Here’s a simple method. Create a stop-hook that prevents the agent from ending the session unless all parts of {TASK}_CONTRACT.md are completed.
If you have 100 such well-defined contracts, the stop-hook will prevent termination until all 100 are fulfilled, including all tests and validations!
Pro tip: I find long-running 24-hour sessions aren’t optimal for “doing things.” Partly because this structure inherently introduces context bloat, as unrelated contracts’ contexts all enter the same session!
So, I don’t recommend that.
A better automation approach is to open a new session for each contract. Whenever you need to do something, create a new contract.
Set up an orchestration layer to create new contracts and sessions whenever “something needs to be done.”
This will completely change your agent experience.
Iterate, iterate, iterate
You hire an administrative assistant. Do you expect them to know your schedule from day one? Or how you drink coffee? Or that you have dinner at 6 instead of 8? Of course not. You gradually develop preferences over time.
The same applies to agents. Start with the simplest configuration, forget about complex structures or harnesses, give basic CLI a chance.
Then, gradually add your preferences. How?
Rules
If you don’t want the agent to do something, write it as a rule. Then tell the agent in CLAUDE.md. For example: “Before coding, read coding-rules.md.” Rules can be nested, conditional! If you’re coding, read coding-rules.md; if testing, read coding-test-rules.md; if tests fail, read coding-test-failing-rules.md. You can create arbitrary logical branches for the agent to follow, and Claude (and Codex) will happily follow, as long as it’s clearly specified in CLAUDE.md.
In fact, this is my first practical advice: treat your CLAUDE.md as a logical, nested directory that indicates where to find context in specific scenarios and results. Keep it as concise as possible, containing only “if-then” logic about “where to look for context under what conditions.”
If you see the agent doing something you disapprove of, add it as a rule, tell the agent to read that rule before doing it again, and it will definitely stop doing that.
Skills
Skills are similar to rules but more about encoding “operation steps.” If you want something to be done in a specific way, embed it as a skill.
People often complain they don’t know how the agent will solve a problem, which feels unsettling. If you want certainty, have the agent research how it would solve it, then write that plan as a skill file. You’ll see how the agent plans to handle the problem in advance, and you can fix or improve it before it encounters the issue.

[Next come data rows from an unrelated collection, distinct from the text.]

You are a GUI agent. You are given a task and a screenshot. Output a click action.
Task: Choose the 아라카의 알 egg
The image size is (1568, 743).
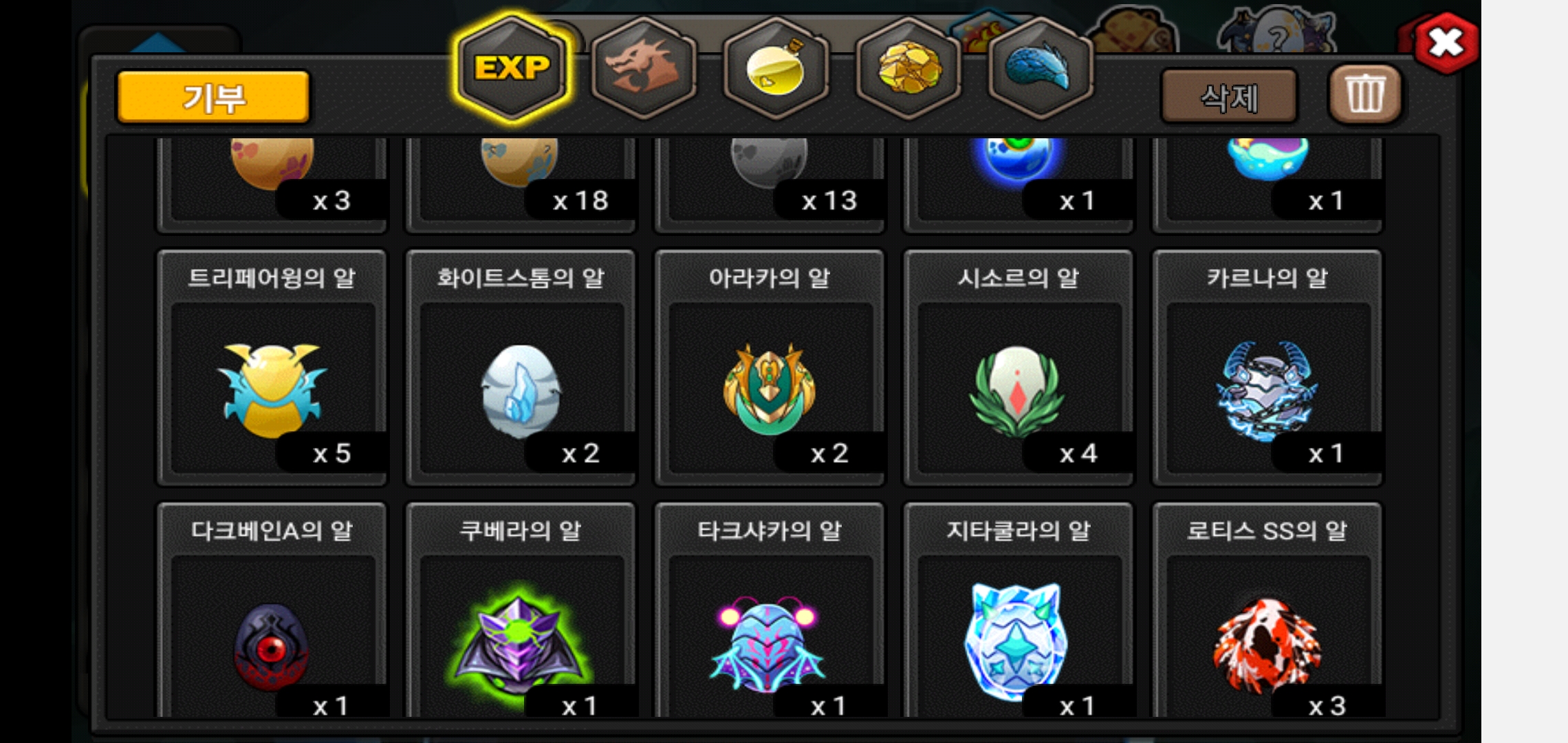(x=770, y=368)
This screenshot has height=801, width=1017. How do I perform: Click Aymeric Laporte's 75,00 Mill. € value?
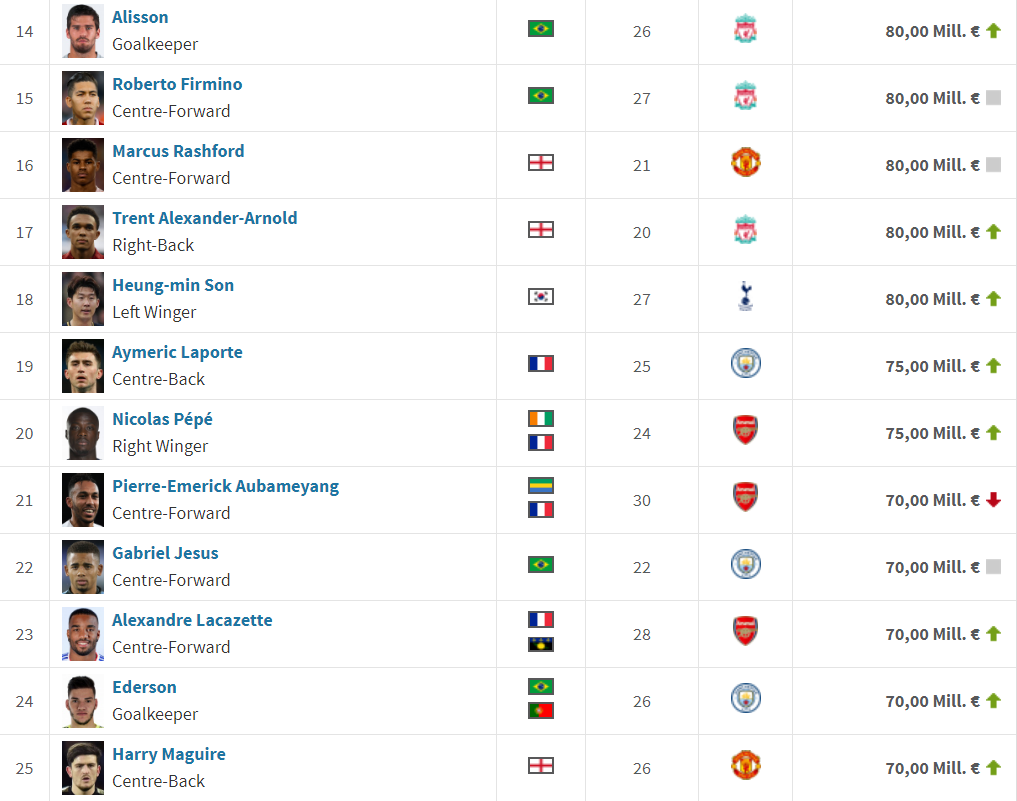tap(932, 366)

How does the agent know about this skill? Exactly! Write in CLAUDE.md: “When encountering scenario X, read SKILL.md.”
Handling rules and skills
You’ll definitely want to keep adding rules and skills. That’s how you give it personality and remember your preferences. Almost everything else is redundant.
Once you do this, your agent will feel like magic. It will “do things your way.” And you’ll finally feel like you’ve “got it” in agent engineering.
And then…
You’ll see performance start to decline again.
What’s going on?!
It’s simple. As you add more rules and skills, they start conflicting, or the agent begins to suffer serious context bloat. If you need the agent to read 14 markdown files before coding, the same problem of useless information arises.
What to do?
Clean up. Let your agent “do a spa,” integrate rules and skills, and eliminate contradictions by updating your preferences.

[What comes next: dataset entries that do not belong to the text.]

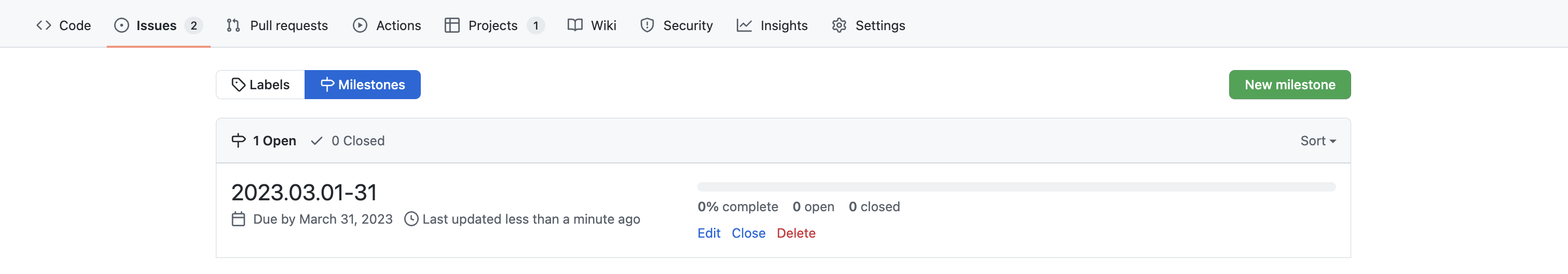Open the 2023.03.01-31 milestone
The image size is (1568, 274).
pos(304,193)
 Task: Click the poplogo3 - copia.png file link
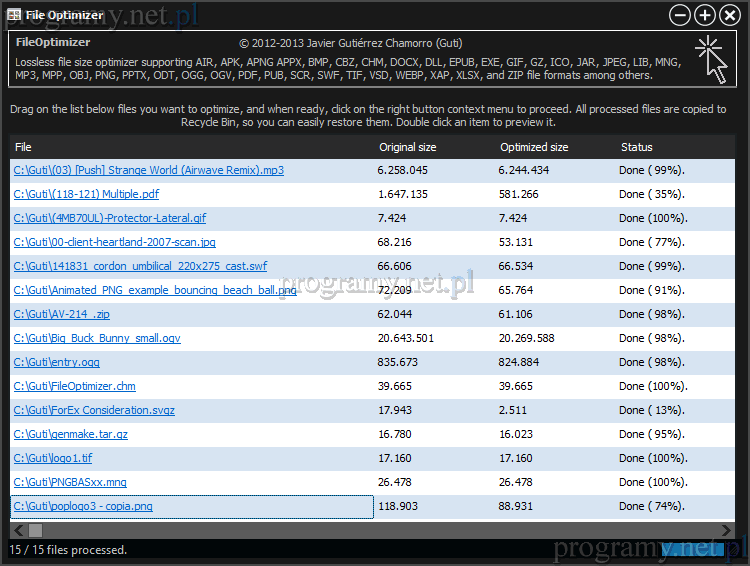[x=83, y=507]
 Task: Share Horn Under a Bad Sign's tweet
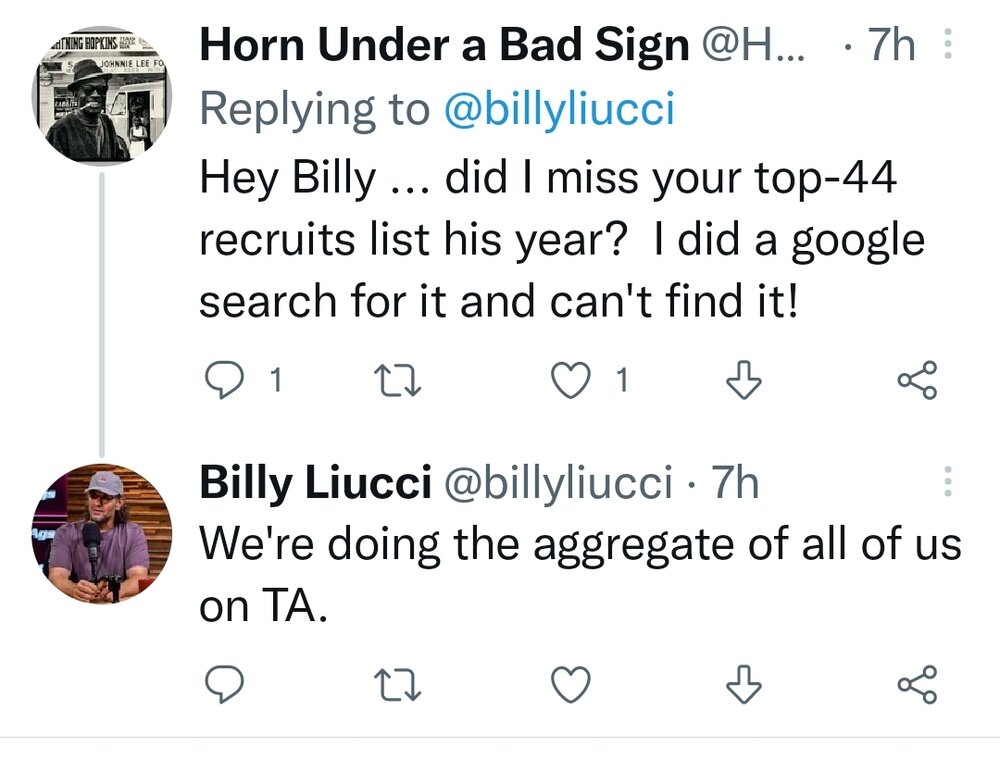coord(917,380)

And it will feel like magic again.
That’s it. That’s the secret. Keep it simple, use rules and skills, treat CLAUDE.md as a directory, and mind its context and design limitations.
Be responsible for the results
Today, there’s no perfect agent. You can delegate a lot of design and implementation work to it, but you need to be responsible for the results.
So, be cautious… and enjoy it!
Playing with future toys (while obviously using them for serious work) is truly fun!